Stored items
+===+

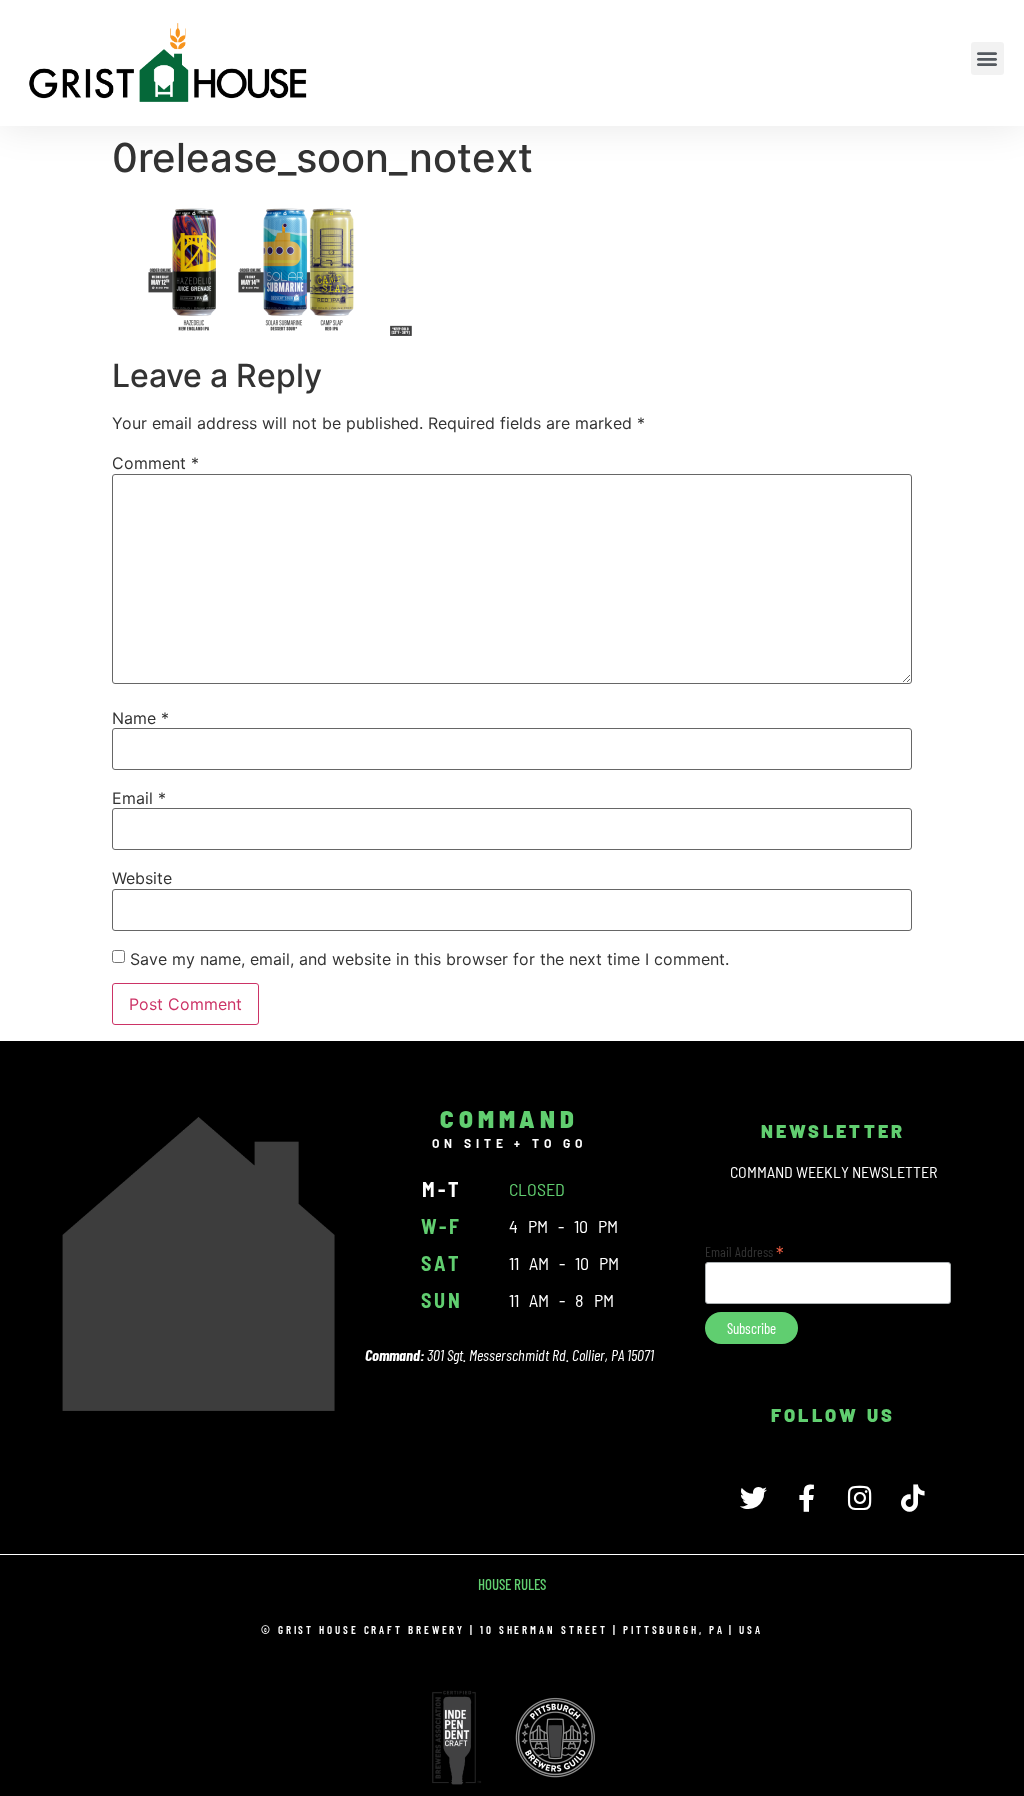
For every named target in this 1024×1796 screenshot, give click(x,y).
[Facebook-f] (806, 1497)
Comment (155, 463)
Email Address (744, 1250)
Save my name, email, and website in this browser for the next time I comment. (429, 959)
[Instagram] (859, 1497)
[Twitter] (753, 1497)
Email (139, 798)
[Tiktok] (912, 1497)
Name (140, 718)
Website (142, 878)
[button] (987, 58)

+===+

» What needs to be done
What is needed is an exact copy of every entry, minus the images.

» Solution to this exercise
For every named target in this 1024×1796 screenshot, give click(x,y).
[Facebook-f] (806, 1497)
Comment (155, 463)
Email Address (744, 1250)
Save my name, email, and website in this browser for the next time I comment. (429, 959)
[Instagram] (859, 1497)
[Twitter] (753, 1497)
Email (139, 798)
[Tiktok] (912, 1497)
Name (140, 718)
Website (142, 878)
[button] (987, 58)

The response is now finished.